- Review Price: £1438.00
Finding the ideal home cinema sound system to match your swanky new flat-panel TV can be a tricky task given the amount of different styles and designs on the market. But if you own one of Pioneer’s delectable Kuro plasma sets, then that decision is about to get a lot easier.
Pioneer’s LX01 system is designed to compliment the company’s latest plasma range both aesthetically and technologically. It’s made up of a combined DVD/HDD recorder, a large 400W subwoofer/receiver unit and four omni-directional speakers (two combined front/centre speakers and two rears) each of which has a distinctive ‘3D’ shape that helps them output sound in every direction. There’s also a neat little display unit that links to the recorder and receives commands from the remote, allowing you to hide the other components out of sight. Not that you’d want to, mind – the whole system is dressed in a sleek piano black finish that makes it look absolutely gorgeous, but in a high-end, esoteric sort of way. Stunning.
But the LX01’s looks are only a small part of what makes it so special. It’s packed with an astonishing array of features that make this a candidate for the ultimate home cinema system. The main unit is a combined DVD/HDD recorder, fitted with a 250GB hard-disk that holds up to 711 hours of TV, and a built-in DVB-T tuner. The hard-disk gives you the flexibility to pause live TV and simultaneously watch and record programmes, but the deck can also record onto every DVD format you can think of.
You can also transfer MP3, WMA and JPEG files to the hard-disk and use the LX01 as a media jukebox. The files can be copied from disc or transferred from a flash memory device or PC running WMP10 connected to the front-mounted USB port. What’s more, you can slip a CD in the tray and rip tracks to the hard-disk in lossless LPCM quality at up to 16 times the normal speed, and the inclusion of the Gracenote CDDB database means that track, artist and album title information are added automatically. The system also plays back DivX files from CD or USB, but sadly there’s no support for DVD-Audio or SACD, which is unusual considering the system does everything else.

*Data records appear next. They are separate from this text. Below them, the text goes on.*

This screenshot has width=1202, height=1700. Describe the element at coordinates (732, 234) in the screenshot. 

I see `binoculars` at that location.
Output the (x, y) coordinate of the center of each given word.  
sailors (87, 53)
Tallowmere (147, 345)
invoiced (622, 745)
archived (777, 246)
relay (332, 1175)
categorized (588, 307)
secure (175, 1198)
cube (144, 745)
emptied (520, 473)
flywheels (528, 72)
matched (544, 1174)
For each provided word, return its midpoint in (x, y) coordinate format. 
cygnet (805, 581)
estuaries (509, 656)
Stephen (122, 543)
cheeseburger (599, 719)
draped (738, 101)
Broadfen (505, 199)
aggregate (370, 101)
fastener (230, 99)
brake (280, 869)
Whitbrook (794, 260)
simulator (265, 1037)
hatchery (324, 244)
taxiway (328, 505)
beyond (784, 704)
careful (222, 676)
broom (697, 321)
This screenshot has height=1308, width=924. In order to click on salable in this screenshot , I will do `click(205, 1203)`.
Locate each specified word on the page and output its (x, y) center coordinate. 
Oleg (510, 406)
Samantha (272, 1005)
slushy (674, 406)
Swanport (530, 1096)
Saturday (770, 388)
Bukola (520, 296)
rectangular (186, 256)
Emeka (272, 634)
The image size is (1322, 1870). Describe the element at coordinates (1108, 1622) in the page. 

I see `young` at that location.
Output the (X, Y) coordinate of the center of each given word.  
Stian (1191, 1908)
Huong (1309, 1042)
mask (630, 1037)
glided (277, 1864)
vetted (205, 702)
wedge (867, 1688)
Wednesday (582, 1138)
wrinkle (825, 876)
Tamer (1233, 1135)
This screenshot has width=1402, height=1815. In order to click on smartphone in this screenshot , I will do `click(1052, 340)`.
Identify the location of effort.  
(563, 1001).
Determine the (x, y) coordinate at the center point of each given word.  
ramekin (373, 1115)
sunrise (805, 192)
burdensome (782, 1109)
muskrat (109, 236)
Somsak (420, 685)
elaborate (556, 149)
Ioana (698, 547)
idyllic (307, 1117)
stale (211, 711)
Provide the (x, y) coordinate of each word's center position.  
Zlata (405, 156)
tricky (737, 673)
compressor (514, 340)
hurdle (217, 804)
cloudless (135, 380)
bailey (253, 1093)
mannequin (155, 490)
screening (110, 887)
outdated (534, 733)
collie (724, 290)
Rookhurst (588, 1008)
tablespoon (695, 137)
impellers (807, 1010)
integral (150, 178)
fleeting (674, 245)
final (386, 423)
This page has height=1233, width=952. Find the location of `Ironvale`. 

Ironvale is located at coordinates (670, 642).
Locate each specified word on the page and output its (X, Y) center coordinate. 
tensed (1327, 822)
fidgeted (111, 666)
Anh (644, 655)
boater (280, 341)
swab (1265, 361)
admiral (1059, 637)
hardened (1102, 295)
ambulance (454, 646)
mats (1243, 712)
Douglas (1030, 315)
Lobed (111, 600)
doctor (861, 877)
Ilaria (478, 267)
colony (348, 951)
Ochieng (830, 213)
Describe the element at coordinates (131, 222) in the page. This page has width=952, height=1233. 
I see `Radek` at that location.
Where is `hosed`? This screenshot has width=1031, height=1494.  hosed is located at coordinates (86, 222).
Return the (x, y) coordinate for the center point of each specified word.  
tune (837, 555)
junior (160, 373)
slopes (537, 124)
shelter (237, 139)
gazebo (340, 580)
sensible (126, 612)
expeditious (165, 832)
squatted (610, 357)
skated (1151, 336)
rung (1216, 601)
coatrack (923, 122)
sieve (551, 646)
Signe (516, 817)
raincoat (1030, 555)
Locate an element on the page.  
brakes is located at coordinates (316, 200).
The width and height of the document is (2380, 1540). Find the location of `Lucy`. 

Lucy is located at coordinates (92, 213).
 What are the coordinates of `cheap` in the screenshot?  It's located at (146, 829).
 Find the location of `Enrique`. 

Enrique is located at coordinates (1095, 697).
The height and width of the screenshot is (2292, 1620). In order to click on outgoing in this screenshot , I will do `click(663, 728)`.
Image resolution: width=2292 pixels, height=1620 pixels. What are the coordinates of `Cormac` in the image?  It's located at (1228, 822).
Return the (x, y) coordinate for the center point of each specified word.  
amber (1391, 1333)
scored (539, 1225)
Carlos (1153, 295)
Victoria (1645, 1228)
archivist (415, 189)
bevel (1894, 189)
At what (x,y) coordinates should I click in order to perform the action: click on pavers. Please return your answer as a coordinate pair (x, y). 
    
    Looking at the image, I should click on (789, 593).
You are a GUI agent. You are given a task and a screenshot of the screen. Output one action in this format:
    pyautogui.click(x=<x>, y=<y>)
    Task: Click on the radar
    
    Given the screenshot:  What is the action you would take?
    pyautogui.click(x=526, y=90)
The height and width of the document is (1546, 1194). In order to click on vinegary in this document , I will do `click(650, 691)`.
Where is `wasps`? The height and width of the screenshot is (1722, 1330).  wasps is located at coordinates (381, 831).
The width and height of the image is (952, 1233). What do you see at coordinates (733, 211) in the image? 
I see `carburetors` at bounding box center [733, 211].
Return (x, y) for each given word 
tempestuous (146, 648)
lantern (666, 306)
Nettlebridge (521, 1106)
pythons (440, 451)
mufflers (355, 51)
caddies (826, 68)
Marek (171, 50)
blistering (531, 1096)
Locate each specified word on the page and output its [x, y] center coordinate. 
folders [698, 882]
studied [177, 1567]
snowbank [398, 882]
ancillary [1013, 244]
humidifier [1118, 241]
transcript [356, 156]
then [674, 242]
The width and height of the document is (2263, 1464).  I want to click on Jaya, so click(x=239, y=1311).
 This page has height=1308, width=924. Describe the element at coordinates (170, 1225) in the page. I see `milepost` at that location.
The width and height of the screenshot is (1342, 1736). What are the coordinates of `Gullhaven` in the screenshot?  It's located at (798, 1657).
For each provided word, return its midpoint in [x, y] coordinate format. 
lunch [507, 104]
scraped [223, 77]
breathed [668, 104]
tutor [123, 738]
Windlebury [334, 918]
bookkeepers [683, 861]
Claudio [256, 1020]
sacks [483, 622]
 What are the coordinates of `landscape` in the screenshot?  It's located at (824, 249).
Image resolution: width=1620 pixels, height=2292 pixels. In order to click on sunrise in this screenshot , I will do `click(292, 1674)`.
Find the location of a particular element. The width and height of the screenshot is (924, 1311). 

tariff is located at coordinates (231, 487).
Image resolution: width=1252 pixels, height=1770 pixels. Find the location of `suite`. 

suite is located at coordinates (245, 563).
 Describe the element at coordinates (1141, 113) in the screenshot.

Also on board is a choice of two 7-day EPGs – Guide Plus and the regular Freeview version – which lets you choose how you surf for something to watch (though we recommend the more intuitive Freeview version). There are seven recording presets on board which let you alter the quality to fit more recordings in the available space, and these are backed up by 32-step manual modes, giving you a great deal of control over the quality of your recordings.